DOCUMENT TEXT:
------------

OVC provides federal funds to support victim compensation and assistance programs across the nation. The agency also provides training for a variety of professionals who work with victims, develops and disseminates publications, supports projects to enhance victims’ rights and services, and attempts to educate the public about victim issues. Funding for OVC’s programs comes from the Crime Victims Fund, which was established by the Victims of Crime Act to support victim services and training for advocates and professionals. Crime Victims Fund dollars come from criminal fines, forfeited bail bonds, penalties, and special assessments collected by federal courts, U.S. Attorneys’ Offices, and the Federal Bureau of Prisons. Private gifts, bequests, or donations may also be deposited into the Crime Victims Fund.

OVC accomplishes its mission through five divisions that manage specific program areas: Federal Assistance, Program Development and Dissemination, State Compensation and Assistance, Training and Information Dissemination, and Terrorism and International Victim Assistance Services.

The Federal Assistance Division (FAD) includes American Indian and Alaska Native initiatives. The division distributes funds to nonprofit organizations, federal and military criminal justice agencies, and American Indian and Alaska Natives to support training for service providers and direct services for victims, including crisis counseling, temporary shelter, and travel expenses for going to court. FAD sponsors programs to improve the investigation and prosecution of child abuse in Indian Country, including establishing and training multidisciplinary teams to handle child sexual abuse cases.

------------

DATASET EXTRACT:
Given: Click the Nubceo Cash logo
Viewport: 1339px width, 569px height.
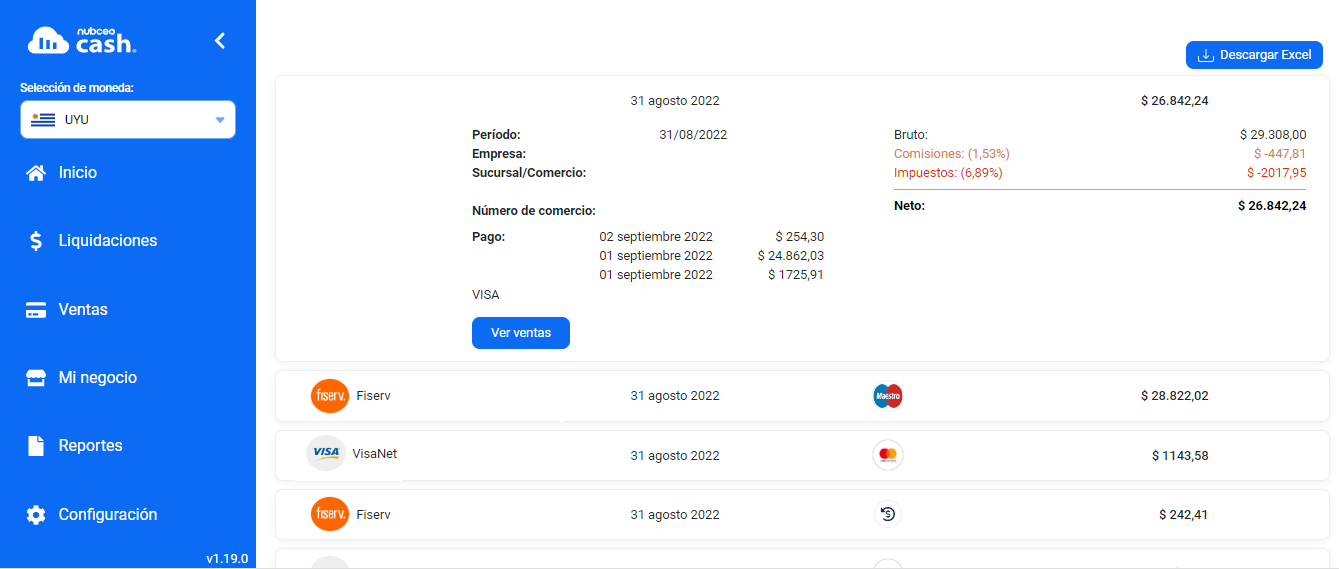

------------

WORK TO COMPLETE:
[1] According to the OVC text, which law established the Crime Victims Fund?
[2] List every division through which OVC carries out its mission, as named in the OVC text.
[3] Pick up the OVC text after its last sentence and keep writing.

ANSWERS GIVEN:
[1] The Victims of Crime Act

[2] Federal Assistance; Program Development and Dissemination; State Compensation and Assistance; Training and Information Dissemination; Terrorism and International Victim Assistance Services

[3]
The Program Development and Dissemination Division (PDD) develops training and technical assistance, demonstration programs, and initiatives to respond to emerging issues in the victim assistance field. The division is responsible for coordinating public outreach and awareness, and it also provides information and assistance on highly technical victims’ issues, including services for trafficking victims, victims with disabilities, and victims of mentally ill offenders. In addition, PDD works with nongovernmental, community-based, and other organizations to identify promising practices in serving crime victims; it monitors grants to such organizations, provides training and technical assistance to grantee organizations, and prepares reports regarding program development, implementation, evaluation, and impact.

The State Compensation and Assistance Division (SCAD) administers two major formula grants for state crime victim compensation and state-administered local assistance programs. The state victim compensation programs reimburse victims for crime-related expenses such as medical costs, mental health counseling, funeral and burial costs, and lost wages or support. Victim assistance grants are made to domestic violence shelters, rape crisis centers, child abuse programs, and victim service units in law enforcement agencies, prosecutors’ offices, hospitals, and social service agencies. SCAD monitors the grants it awards and proactively develops and revises guidelines and policies regarding the implementation of Victims of Crime Act victim assistance and compensation grant programs.

The Training and Information Dissemination Division (TID) coordinates the dissemination of training and technical assistance efforts with the OVC divisions, manages the OVC professional development program, and manages educational and training initiatives such as the National Victim Assistance Academy and the State Victim Assistance Academies. TID also manages the OVC Training and Technical Assistance Center, the OVC Resource Center, education and outreach initiatives, and the publication and dissemination of OVC materials and grant products.

The Terrorism and International Victim Assistance Division develops programs to respond to victims of terrorism, mass violence, commercial exploitation, international trafficking of women and children, and other crimes involving U.S. and foreign nationals both in the United States and abroad.